3. The ground anchor of claim 1, characterized in that the sides of the central axis leg portion (13) include a pair of sides (13a) in the plane of the wings (12, 12) and a second pair of sides (13b) normal to said plane.

4. The ground anchor of claims 1-3, characterized in that the radiating sides (13a, 13b) of the central axial leg portion (13) are arranged in cruciform relation to provide a star drill for piercing the ground.

5. The ground anchor of claims 1-4, characterized in that the inclined lip (18b) of the open top of the socket (18) has a rearwardly curved tip (19) facilitating rotation of the anchor in the ground.

6. The ground anchor of claims 1-5, characterized by a drive rod (20) with a convex rounded bottom (20a) tiltably mating with the concave round bottom (18a) of the socket (18).

7. A wing-type ground anchor which comprises a rigid plate (10) having a central longitudinal tubular body portion (11), wings (12, 12) radiating from the body portion along the length thereof, a raised rib (15) with an eye hole (15a) therethrough on the body portion, a shackle (16) straddling said rib (15), a pin (17) pivotably mounted in said shackle (16) in the eye hole of the rib, said body portion having a longitudinal socket (18) along the length thereof with a closed bottom (18a) and an open top, and said open top having an inclined lip (18b) projecting behind trailing ends (12b, 12b) of the wings (12, 12),
characterized in that
a cruciform shaped leg (13) is provided on the body portion (11) extending forwardly from the wings (12, 12),
the raised rib (15) is merged into one of the sides (13b) of the cruciform shaped leg (13) and the closed bottom (18a) is in a convave form.

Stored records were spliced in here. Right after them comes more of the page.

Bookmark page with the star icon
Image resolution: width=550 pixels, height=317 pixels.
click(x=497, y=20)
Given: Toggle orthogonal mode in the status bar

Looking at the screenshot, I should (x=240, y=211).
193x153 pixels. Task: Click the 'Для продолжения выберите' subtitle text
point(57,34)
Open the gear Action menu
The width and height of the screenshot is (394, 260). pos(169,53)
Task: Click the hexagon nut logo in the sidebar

8. The ground anchor of any of the preceding claims, characterized in that the wings (12, 12) have sharpened leading edges (12a, 12a) diverging rearwardly from the tubular body portion (18).

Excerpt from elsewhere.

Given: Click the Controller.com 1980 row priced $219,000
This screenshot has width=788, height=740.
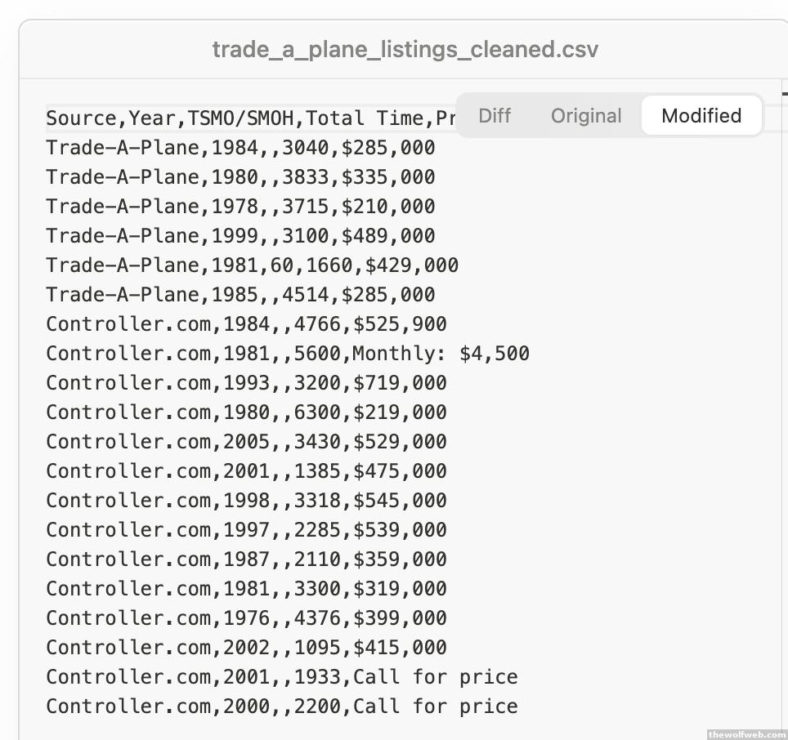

9. A plate type anchor to be driven edgewise into the ground and rotated in the ground to a flatwise anchoring position which comprises a rigid plate (10) having an axial tubular body portion (11) with an open top and closed bottom (18a), a pair of wings (12, 12) radiating laterally from said body portion (11) along the length thereof having leading edges (12a, 12a) and trailing edges (12b, 12b) at the open top of the body portion (11), a raised axial rib (15) on the body portion (11) and a transverse hole through said rib (15) for receiving a pull member (16, 25a) to rotate the plate to its flatwise position in the ground, characterized in that
a leg (13) is provided projecting forwardly from said body portion (11),
the leading edges (12a, 12a) of the wings (12, 12) are positioned rearwardly of the leg (13),
the rib (15) diverges both laterally and radially from the leg (13) to a trailing end (15a) forwardly of the open top, and
the transverse hole is provided through the trailing end (15a) of the rib (15).

10. The ground anchor of any of the preceding claims, characterized in that the rigid plate is a cast non-corroding metal alloy.